Argentina enacts several laws with tax provisions

Exported services were previously not subject to export duties. With the new tax law changes, companies that export services should be subject to an export duty of as much as 30%. Additionally, companies engaged in certain publishing, advertising and journalism activities may use a portion of social security contributions as value-added tax credits. The new tax provisions also modify when an inflation adjustment for income tax purposes is triggered.

On December 4, 2018, Argentina enacted several laws that include tax provisions. Specifically, through Law 27,467, the budget bill for 2019 was approved and, through Law 27,469, the tax consensus reached between the federal government and certain provincial governments was approved. Additionally, Law 27,468 modifies the inflation adjustment rules.

Budget bill for year 2019

Through Law 27,467, Argentina's federal budget bill for 2019 was approved. The Law includes changes to the tax rules.

The Law amends the Customs Code to allow for duties to be applied to the exportation of services. The Executive Power will be allowed to impose export duties of up to 30% on services until December 31, 2020. However, the maximum rate is 12% for goods that were not subject to export duties before September 2, 2018 (i.e., the date Argentina imposed new export duties on goods through a decree).

The Law also makes several changes to the value-added tax (VAT) treatment applicable to certain publishing, advertising and journalism activities. The Law allows companies engaged in TV and radio broadcasting, newspaper editing and other similar activities to use a portion of social security contributions as VAT credits.

In addition, the Law establishes a VAT exemption for construction activities related to community housing, under certain circumstances. The Law also reduces the VAT rate applicable to soy and soy by-products from 21% to 10.5%.

The Law establishes a temporary exemption from import duties and VAT for equipment imported for railway projects and investments, as well as for items imported by certain companies engaged in airport and aviation related activities, until December 31, 2019.

Inflation adjustment for income tax purposes

Law 27,468 modifies the inflationary adjustment rules for income tax purposes. The new rules change the index used for purposes of measuring inflation, and also modify the parameters that need to be verified to trigger an adjustment.
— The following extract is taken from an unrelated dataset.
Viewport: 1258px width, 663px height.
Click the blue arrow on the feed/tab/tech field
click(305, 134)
Law 27,430 established the application of an integral inflation adjustment mechanism for tax years starting January 1, 2018, when the variation of the Internal Wholesale Price Index (in Spanish, Indice de Precios Internos al por Mayor or IPIM) supplied by the National Institute of Statistics and Censuses (in Spanish, Instituto Nacional de Estadística y Censos or INDEC), was higher than 100% for the 36-month period before the end of the tax period. For the first and second tax years, the index had to exceed 1/3 and 2/3 respectively.
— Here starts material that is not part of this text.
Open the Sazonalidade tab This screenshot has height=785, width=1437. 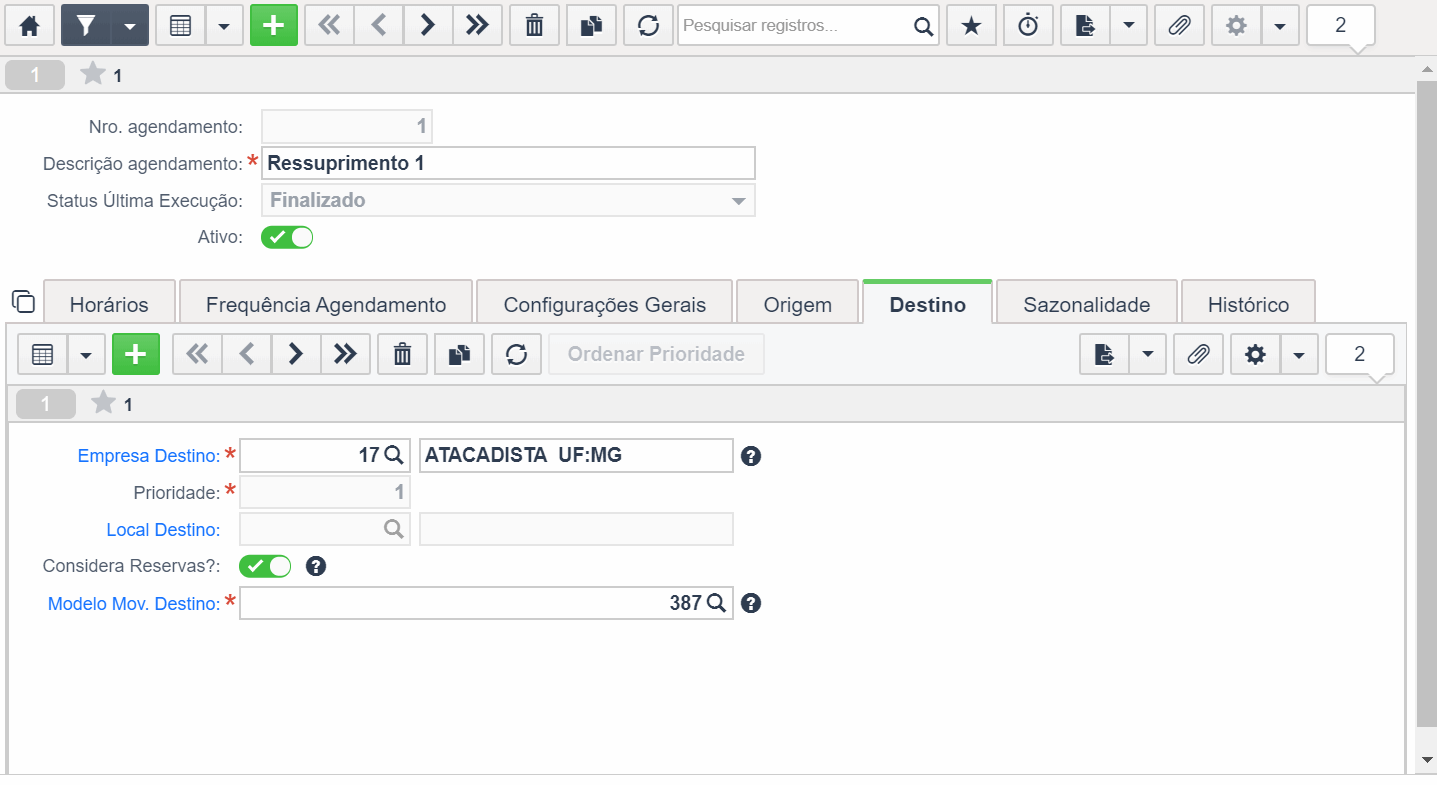1086,304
Law 27,468 establishes that the inflation adjustment for tax purposes will now be based on the Consumer Price Index (in Spanish, Índice de Precios al Consumidor nivel general or IPC), and an adjustment will only be triggered for tax years 2018, 2019 and 2020 if the index exceeds 55%, 30% and 15% respectively. In practical terms, this implies that the inflation adjustment will not apply to 2018 because the index is not expected to exceed 55%. Under the prior calculation mechanism provided in Law 27,430, the inflation adjustment would have been triggered for 2018.

In addition, Law 27,468 states that the resulting negative or positive inflation adjustment, corresponding to the first, second or third tax year beginning January 1, 2018, must be allocated 1/3 to the tax year for which the adjustment is calculated and the remaining 2/3, in equal parts, to the following two tax years.
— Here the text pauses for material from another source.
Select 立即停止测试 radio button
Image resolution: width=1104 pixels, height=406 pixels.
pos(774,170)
Tax Consensus between the federal government and provincial governments

Through Law 27,469, the agreement reached between the federal government and many provincial governments on certain tax matters was approved. The agreement still has to be ratified at the provincial level. The agreement would postpone reduction of the provincial stamp tax for one year, thus delaying the elimination of the tax.

Companies doing business in Argentina should review the effects of the new tax rules on their operations and activities.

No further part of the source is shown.